What to do - Give the entries again, precisely as they were written.

Supplied information -

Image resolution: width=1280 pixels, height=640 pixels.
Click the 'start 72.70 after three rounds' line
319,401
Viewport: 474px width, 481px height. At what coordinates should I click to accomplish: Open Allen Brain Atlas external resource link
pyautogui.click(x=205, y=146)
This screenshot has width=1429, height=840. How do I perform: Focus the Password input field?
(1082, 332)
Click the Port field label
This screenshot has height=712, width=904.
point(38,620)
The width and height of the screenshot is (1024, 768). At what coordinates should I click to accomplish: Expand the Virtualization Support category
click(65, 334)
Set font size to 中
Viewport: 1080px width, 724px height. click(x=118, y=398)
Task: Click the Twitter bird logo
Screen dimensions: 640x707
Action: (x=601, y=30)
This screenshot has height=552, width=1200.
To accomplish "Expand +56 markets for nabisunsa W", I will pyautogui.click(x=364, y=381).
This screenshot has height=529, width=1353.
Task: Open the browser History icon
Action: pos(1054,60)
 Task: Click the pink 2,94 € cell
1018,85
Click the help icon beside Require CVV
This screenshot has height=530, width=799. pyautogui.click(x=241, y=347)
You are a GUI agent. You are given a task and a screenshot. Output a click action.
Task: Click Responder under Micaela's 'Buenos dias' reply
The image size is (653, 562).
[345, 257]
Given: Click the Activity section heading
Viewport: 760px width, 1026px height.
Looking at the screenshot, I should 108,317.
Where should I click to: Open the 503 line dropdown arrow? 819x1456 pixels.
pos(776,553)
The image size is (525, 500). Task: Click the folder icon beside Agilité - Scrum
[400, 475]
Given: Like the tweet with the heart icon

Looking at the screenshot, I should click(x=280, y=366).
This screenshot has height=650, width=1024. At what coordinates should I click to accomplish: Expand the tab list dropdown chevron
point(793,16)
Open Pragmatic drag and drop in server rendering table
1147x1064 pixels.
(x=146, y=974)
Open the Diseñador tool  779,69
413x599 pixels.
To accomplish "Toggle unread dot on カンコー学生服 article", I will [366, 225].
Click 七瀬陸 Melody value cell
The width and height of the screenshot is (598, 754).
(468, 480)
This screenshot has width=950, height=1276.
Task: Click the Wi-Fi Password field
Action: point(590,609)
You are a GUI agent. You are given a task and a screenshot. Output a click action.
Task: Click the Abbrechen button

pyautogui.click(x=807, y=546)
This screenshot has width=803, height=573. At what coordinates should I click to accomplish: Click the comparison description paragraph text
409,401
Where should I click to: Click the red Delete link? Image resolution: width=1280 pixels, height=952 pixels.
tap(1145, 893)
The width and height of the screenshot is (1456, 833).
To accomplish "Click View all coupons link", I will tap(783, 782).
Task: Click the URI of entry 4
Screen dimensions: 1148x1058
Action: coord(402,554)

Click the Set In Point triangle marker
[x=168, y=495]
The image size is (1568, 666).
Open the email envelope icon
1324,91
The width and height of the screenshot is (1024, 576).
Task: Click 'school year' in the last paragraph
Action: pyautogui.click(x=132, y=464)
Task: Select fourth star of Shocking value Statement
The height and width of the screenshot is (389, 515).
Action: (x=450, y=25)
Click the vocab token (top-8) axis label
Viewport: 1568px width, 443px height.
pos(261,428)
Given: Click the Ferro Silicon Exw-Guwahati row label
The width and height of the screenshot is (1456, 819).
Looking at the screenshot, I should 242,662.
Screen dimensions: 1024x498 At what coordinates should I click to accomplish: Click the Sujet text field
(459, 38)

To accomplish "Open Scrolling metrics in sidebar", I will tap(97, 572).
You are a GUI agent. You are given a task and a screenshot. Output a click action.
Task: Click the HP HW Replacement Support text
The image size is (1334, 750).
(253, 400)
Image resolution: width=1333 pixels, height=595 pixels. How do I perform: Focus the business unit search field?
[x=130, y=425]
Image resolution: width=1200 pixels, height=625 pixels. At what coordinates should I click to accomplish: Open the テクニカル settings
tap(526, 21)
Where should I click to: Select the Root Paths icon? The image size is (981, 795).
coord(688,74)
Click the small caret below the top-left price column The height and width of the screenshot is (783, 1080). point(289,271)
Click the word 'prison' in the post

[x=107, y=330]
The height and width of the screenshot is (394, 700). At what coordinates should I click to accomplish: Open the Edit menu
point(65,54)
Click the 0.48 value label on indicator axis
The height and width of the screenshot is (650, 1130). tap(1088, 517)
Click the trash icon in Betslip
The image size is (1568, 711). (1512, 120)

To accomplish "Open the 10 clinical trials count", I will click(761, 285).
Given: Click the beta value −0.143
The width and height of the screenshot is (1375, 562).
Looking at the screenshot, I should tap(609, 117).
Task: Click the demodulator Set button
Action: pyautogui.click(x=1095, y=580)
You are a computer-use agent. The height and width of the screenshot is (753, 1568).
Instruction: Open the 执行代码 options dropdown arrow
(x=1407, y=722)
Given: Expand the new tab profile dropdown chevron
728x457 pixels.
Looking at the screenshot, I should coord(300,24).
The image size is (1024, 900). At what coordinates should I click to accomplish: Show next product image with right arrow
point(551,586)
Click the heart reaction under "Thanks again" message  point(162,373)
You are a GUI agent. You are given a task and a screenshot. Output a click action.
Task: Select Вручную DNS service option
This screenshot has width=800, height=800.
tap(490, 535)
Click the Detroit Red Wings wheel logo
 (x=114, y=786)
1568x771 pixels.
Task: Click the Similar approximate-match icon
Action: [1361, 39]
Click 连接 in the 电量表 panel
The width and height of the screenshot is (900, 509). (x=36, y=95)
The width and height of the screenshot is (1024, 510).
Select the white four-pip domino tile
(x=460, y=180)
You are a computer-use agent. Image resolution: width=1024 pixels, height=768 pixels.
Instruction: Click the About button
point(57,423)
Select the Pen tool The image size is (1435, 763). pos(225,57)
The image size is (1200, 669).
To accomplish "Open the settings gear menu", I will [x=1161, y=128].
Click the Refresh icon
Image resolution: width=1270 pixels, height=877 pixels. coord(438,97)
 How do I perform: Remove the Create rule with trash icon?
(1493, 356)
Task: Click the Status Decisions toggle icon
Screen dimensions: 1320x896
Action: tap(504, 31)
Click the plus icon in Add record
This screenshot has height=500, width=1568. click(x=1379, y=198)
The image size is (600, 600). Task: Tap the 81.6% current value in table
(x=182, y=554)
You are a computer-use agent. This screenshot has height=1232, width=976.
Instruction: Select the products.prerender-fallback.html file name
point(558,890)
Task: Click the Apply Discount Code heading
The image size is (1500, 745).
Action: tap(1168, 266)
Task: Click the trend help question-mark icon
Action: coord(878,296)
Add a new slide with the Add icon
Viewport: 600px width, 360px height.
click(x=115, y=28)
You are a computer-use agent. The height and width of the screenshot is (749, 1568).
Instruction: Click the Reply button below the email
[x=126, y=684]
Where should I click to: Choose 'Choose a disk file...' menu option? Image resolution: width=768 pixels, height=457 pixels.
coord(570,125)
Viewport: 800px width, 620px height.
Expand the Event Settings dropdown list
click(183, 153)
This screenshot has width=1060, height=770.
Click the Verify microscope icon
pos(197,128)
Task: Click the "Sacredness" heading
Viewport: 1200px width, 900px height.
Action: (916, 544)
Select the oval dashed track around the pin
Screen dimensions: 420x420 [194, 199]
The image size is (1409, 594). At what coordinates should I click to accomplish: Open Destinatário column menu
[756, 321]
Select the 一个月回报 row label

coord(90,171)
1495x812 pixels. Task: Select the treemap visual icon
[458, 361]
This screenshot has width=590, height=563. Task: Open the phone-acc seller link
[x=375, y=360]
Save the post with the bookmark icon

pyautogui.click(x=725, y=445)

Solution for this exercise -
Image resolution: width=1280 pixels, height=640 pixels.
Click the 'start 72.70 after three rounds' line
319,401
Viewport: 474px width, 481px height. At what coordinates should I click to accomplish: Open Allen Brain Atlas external resource link
pyautogui.click(x=205, y=146)
This screenshot has width=1429, height=840. How do I perform: Focus the Password input field?
(1082, 332)
Click the Port field label
This screenshot has height=712, width=904.
point(38,620)
The width and height of the screenshot is (1024, 768). At what coordinates should I click to accomplish: Expand the Virtualization Support category
click(65, 334)
Set font size to 中
Viewport: 1080px width, 724px height. click(x=118, y=398)
Task: Click the Twitter bird logo
Screen dimensions: 640x707
Action: (x=601, y=30)
This screenshot has height=552, width=1200.
To accomplish "Expand +56 markets for nabisunsa W", I will pyautogui.click(x=364, y=381).
This screenshot has height=529, width=1353.
Task: Open the browser History icon
Action: pos(1054,60)
 Task: Click the pink 2,94 € cell
1018,85
Click the help icon beside Require CVV
This screenshot has height=530, width=799. pyautogui.click(x=241, y=347)
You are a GUI agent. You are given a task and a screenshot. Output a click action.
Task: Click Responder under Micaela's 'Buenos dias' reply
The image size is (653, 562).
[345, 257]
Given: Click the Activity section heading
Viewport: 760px width, 1026px height.
Looking at the screenshot, I should 108,317.
Where should I click to: Open the 503 line dropdown arrow? 819x1456 pixels.
pos(776,553)
The image size is (525, 500). Task: Click the folder icon beside Agilité - Scrum
[400, 475]
Given: Like the tweet with the heart icon

Looking at the screenshot, I should click(x=280, y=366).
This screenshot has height=650, width=1024. At what coordinates should I click to accomplish: Expand the tab list dropdown chevron
point(793,16)
Open Pragmatic drag and drop in server rendering table
1147x1064 pixels.
(x=146, y=974)
Open the Diseñador tool  779,69
413x599 pixels.
To accomplish "Toggle unread dot on カンコー学生服 article", I will [366, 225].
Click 七瀬陸 Melody value cell
The width and height of the screenshot is (598, 754).
(468, 480)
This screenshot has width=950, height=1276.
Task: Click the Wi-Fi Password field
Action: point(590,609)
You are a GUI agent. You are given a task and a screenshot. Output a click action.
Task: Click the Abbrechen button

pyautogui.click(x=807, y=546)
This screenshot has width=803, height=573. At what coordinates should I click to accomplish: Click the comparison description paragraph text
409,401
Where should I click to: Click the red Delete link? Image resolution: width=1280 pixels, height=952 pixels.
tap(1145, 893)
The width and height of the screenshot is (1456, 833).
To accomplish "Click View all coupons link", I will tap(783, 782).
Task: Click the URI of entry 4
Screen dimensions: 1148x1058
Action: coord(402,554)

Click the Set In Point triangle marker
[x=168, y=495]
The image size is (1568, 666).
Open the email envelope icon
1324,91
The width and height of the screenshot is (1024, 576).
Task: Click 'school year' in the last paragraph
Action: pyautogui.click(x=132, y=464)
Task: Select fourth star of Shocking value Statement
The height and width of the screenshot is (389, 515).
Action: (x=450, y=25)
Click the vocab token (top-8) axis label
Viewport: 1568px width, 443px height.
pos(261,428)
Given: Click the Ferro Silicon Exw-Guwahati row label
The width and height of the screenshot is (1456, 819).
Looking at the screenshot, I should 242,662.
Screen dimensions: 1024x498 At what coordinates should I click to accomplish: Click the Sujet text field
(459, 38)

To accomplish "Open Scrolling metrics in sidebar", I will tap(97, 572).
You are a GUI agent. You are given a task and a screenshot. Output a click action.
Task: Click the HP HW Replacement Support text
The image size is (1334, 750).
(253, 400)
Image resolution: width=1333 pixels, height=595 pixels. How do I perform: Focus the business unit search field?
[x=130, y=425]
Image resolution: width=1200 pixels, height=625 pixels. At what coordinates should I click to accomplish: Open the テクニカル settings
tap(526, 21)
Where should I click to: Select the Root Paths icon? The image size is (981, 795).
coord(688,74)
Click the small caret below the top-left price column The height and width of the screenshot is (783, 1080). point(289,271)
Click the word 'prison' in the post

[x=107, y=330]
The height and width of the screenshot is (394, 700). At what coordinates should I click to accomplish: Open the Edit menu
point(65,54)
Click the 0.48 value label on indicator axis
The height and width of the screenshot is (650, 1130). tap(1088, 517)
Click the trash icon in Betslip
The image size is (1568, 711). (1512, 120)

To accomplish "Open the 10 clinical trials count", I will click(761, 285).
Given: Click the beta value −0.143
The width and height of the screenshot is (1375, 562).
Looking at the screenshot, I should tap(609, 117).
Task: Click the demodulator Set button
Action: pyautogui.click(x=1095, y=580)
You are a computer-use agent. The height and width of the screenshot is (753, 1568).
Instruction: Open the 执行代码 options dropdown arrow
(x=1407, y=722)
Given: Expand the new tab profile dropdown chevron
728x457 pixels.
Looking at the screenshot, I should coord(300,24).
The image size is (1024, 900). At what coordinates should I click to accomplish: Show next product image with right arrow
point(551,586)
Click the heart reaction under "Thanks again" message  point(162,373)
You are a GUI agent. You are given a task and a screenshot. Output a click action.
Task: Select Вручную DNS service option
This screenshot has width=800, height=800.
tap(490, 535)
Click the Detroit Red Wings wheel logo
 (x=114, y=786)
1568x771 pixels.
Task: Click the Similar approximate-match icon
Action: [1361, 39]
Click 连接 in the 电量表 panel
The width and height of the screenshot is (900, 509). (x=36, y=95)
The width and height of the screenshot is (1024, 510).
Select the white four-pip domino tile
(x=460, y=180)
You are a computer-use agent. Image resolution: width=1024 pixels, height=768 pixels.
Instruction: Click the About button
point(57,423)
Select the Pen tool The image size is (1435, 763). pos(225,57)
The image size is (1200, 669).
To accomplish "Open the settings gear menu", I will [x=1161, y=128].
Click the Refresh icon
Image resolution: width=1270 pixels, height=877 pixels. coord(438,97)
 How do I perform: Remove the Create rule with trash icon?
(1493, 356)
Task: Click the Status Decisions toggle icon
Screen dimensions: 1320x896
Action: tap(504, 31)
Click the plus icon in Add record
This screenshot has height=500, width=1568. click(x=1379, y=198)
The image size is (600, 600). Task: Tap the 81.6% current value in table
(x=182, y=554)
You are a computer-use agent. This screenshot has height=1232, width=976.
Instruction: Select the products.prerender-fallback.html file name
point(558,890)
Task: Click the Apply Discount Code heading
The image size is (1500, 745).
Action: tap(1168, 266)
Task: Click the trend help question-mark icon
Action: coord(878,296)
Add a new slide with the Add icon
Viewport: 600px width, 360px height.
click(x=115, y=28)
You are a computer-use agent. The height and width of the screenshot is (749, 1568).
Instruction: Click the Reply button below the email
[x=126, y=684]
Where should I click to: Choose 'Choose a disk file...' menu option? Image resolution: width=768 pixels, height=457 pixels.
coord(570,125)
Viewport: 800px width, 620px height.
Expand the Event Settings dropdown list
click(183, 153)
This screenshot has width=1060, height=770.
Click the Verify microscope icon
pos(197,128)
Task: Click the "Sacredness" heading
Viewport: 1200px width, 900px height.
Action: (916, 544)
Select the oval dashed track around the pin
Screen dimensions: 420x420 [194, 199]
The image size is (1409, 594). At what coordinates should I click to accomplish: Open Destinatário column menu
[756, 321]
Select the 一个月回报 row label

coord(90,171)
1495x812 pixels. Task: Select the treemap visual icon
[458, 361]
This screenshot has width=590, height=563. Task: Open the phone-acc seller link
[x=375, y=360]
Save the post with the bookmark icon

pyautogui.click(x=725, y=445)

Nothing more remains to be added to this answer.